Precision Medicine company Progenity, a developer of both diagnostic and therapeutic platforms, announced results from three studies that represent potential breakthrough methods for diagnosing, treating, and monitoring digestive diseases through ingestible technologies.
The studies, which encompass both human and preclinical models, showed that the company’s ingestible diagnostic capsule provided autonomous location-based sampling, biomolecular analysis, and real-time wireless communications for gastrointestinal health applications. Two preclinical proof-of-concept studies also demonstrated the potential for improved efficacy and safety in the treatment of inflammatory bowel disease (IBD) via direct topical delivery of monoclonal antibodies (mABs) to the lining of the gut, versus systemic administration with an injection.
The data from these studies were presented this week at Digestive Disease Week (DDW) 2019 in San Diego.
“In our continued efforts to make healthcare more precise and personal, we are developing potentially the first platform technology capable of functioning as an ingestible digital fluorometric laboratory with a range of possible assays for gastrointestinal, metabolic, and microbial disorders,” said Harry Stylli, CEO, chairman, and a founder of Progenity in a press release.
Progenity has developed an autonomous, diagnostic capsule that a patient ingests for in situ biomolecular detection and monitoring of small intestinal bacterial overgrowth (SIBO). SIBO is a clinical condition associated with abnormally high bacterial counts in the small intestine. Its symptoms included diarrhea, constipation, abdominal pain, distension, and bloating. SIBO is under-diagnosed due to a lack of reliable diagnostic testing methods. Progenity believes its diagnostic capsule system could become a more accurate method to aid in the diagnosis of SIBO.

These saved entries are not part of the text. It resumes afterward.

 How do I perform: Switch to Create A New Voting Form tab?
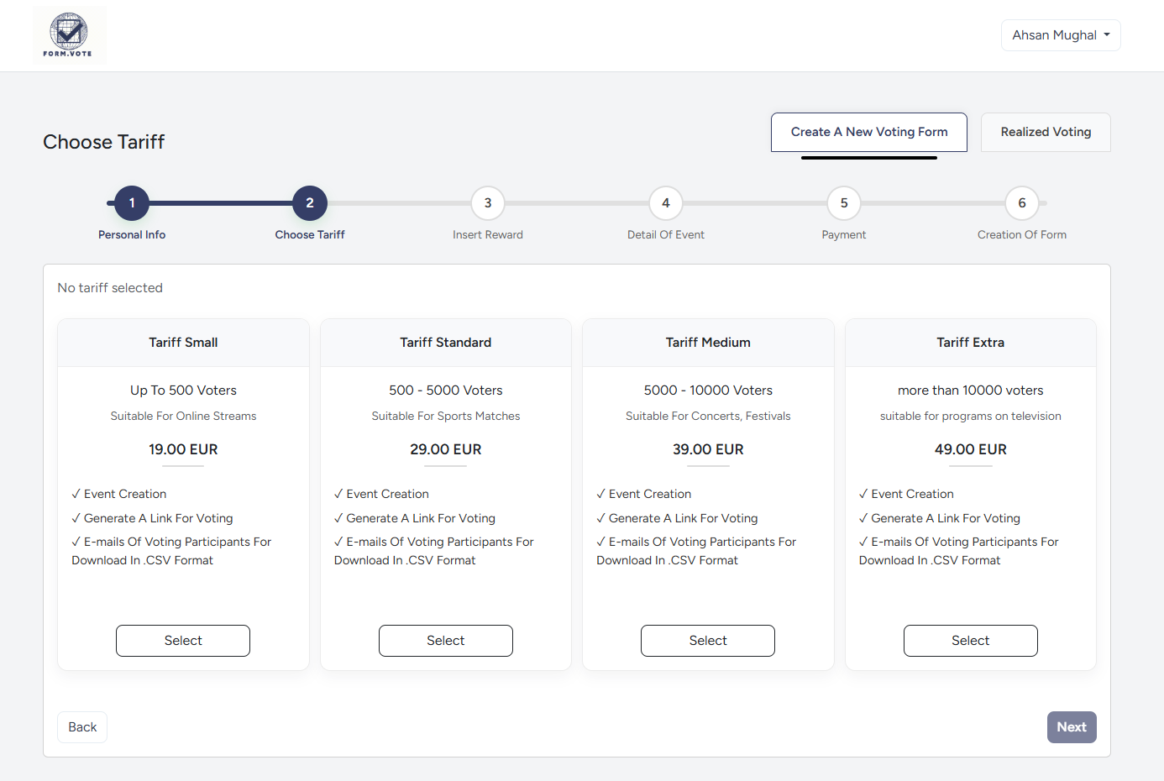click(868, 132)
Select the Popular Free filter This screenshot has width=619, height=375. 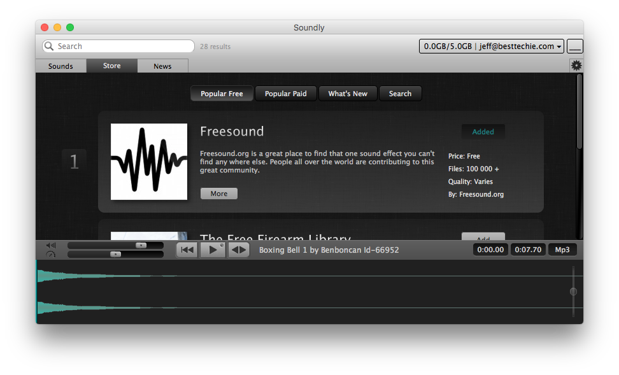click(x=222, y=94)
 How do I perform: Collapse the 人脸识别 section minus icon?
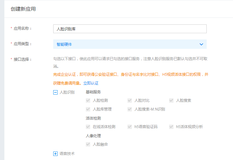[55, 92]
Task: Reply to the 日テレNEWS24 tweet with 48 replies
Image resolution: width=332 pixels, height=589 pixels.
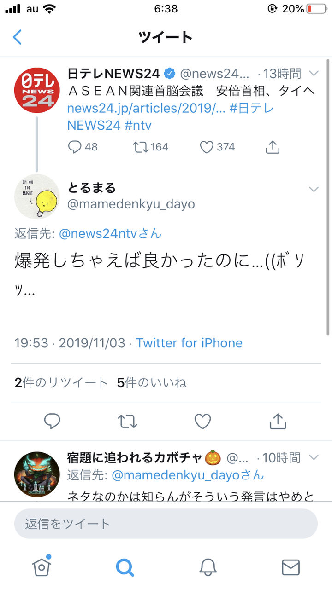Action: (75, 147)
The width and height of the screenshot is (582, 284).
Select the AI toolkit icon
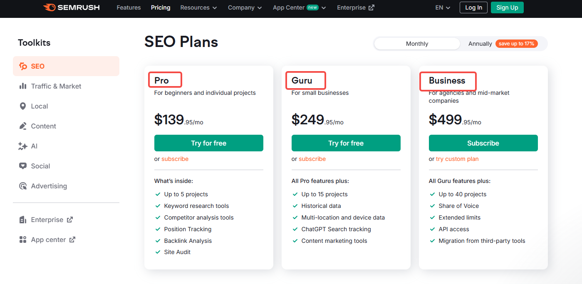[23, 146]
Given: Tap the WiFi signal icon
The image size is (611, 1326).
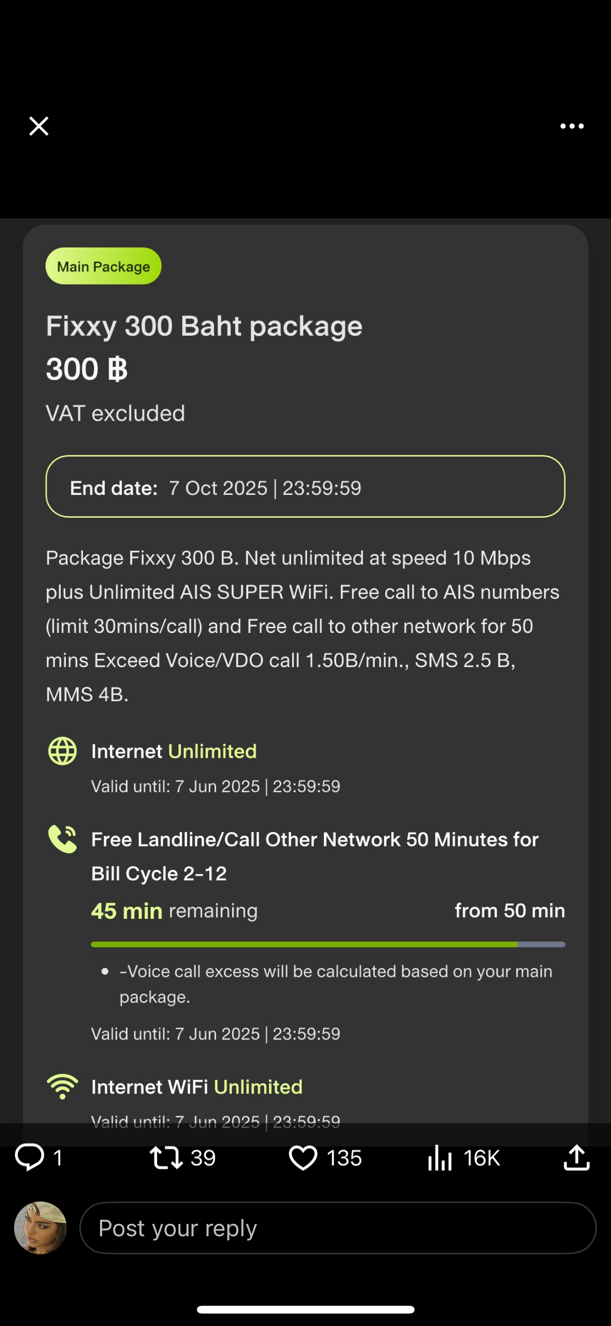Looking at the screenshot, I should [63, 1086].
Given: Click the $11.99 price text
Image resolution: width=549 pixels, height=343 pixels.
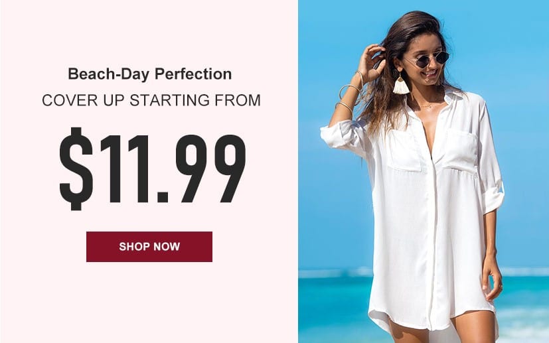Looking at the screenshot, I should [153, 169].
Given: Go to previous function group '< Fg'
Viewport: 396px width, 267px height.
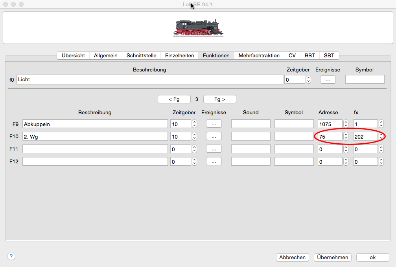Looking at the screenshot, I should pos(174,99).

The single-use capsule can determine its location in a patient’s digestive tract, collect a sample and perform on on-board assay that measures bacterial load. Results of the assays are transmitted from a wearable receiver to a software package that provides information to a clinician for use in treating that patients.
In addition to the proof-of-concept study for its ingestible capsule, Progenity also presented two posters at DDW from preclinical studies showing whether IBD treatments using a direct topical delivery of mAB therapies to the site of the disease in sufficient concentrations to improve treatment efficacy while simultaneously reducing the toxicity is a viable treatment option versus systemic delivery of the mAbs.
In these studies, researchers used mouse models of induced chronic colitis which were administered mAbs with either a systemic injection into the body cavity (intraperitoneal–IP) or direct topical application to the lining of the large intestine through a surgical portal (intracecal–IC). Results showed direct topical (IC) administration was more efficacious when compared to systemic (IP) delivery of anti-TNFα antibody and anti-α4β7 antibody in mouse models of acute colitis. Taken together, the findings show show the potential for direct topical delivery of therapeutic antibodies to improve the efficacy of IBD treatments.
“These platform technologies are intended to directly address challenges clinicians face in diagnosing gastrointestinal disorders and treating patients with therapies that can result in low response rates and high toxicity,” Stylli noted in the press announcement. “Our proof-of-concept studies demonstrate great promise that these technologies can be used in a variety of applications to greatly improve the ability of clinicians to diagnose, treat, and monitor digestive diseases. We believe our proprietary platform will help improve the therapeutic safety and efficacy of currently available therapies, and their combinations, for the treatment of IBD and other diseases.”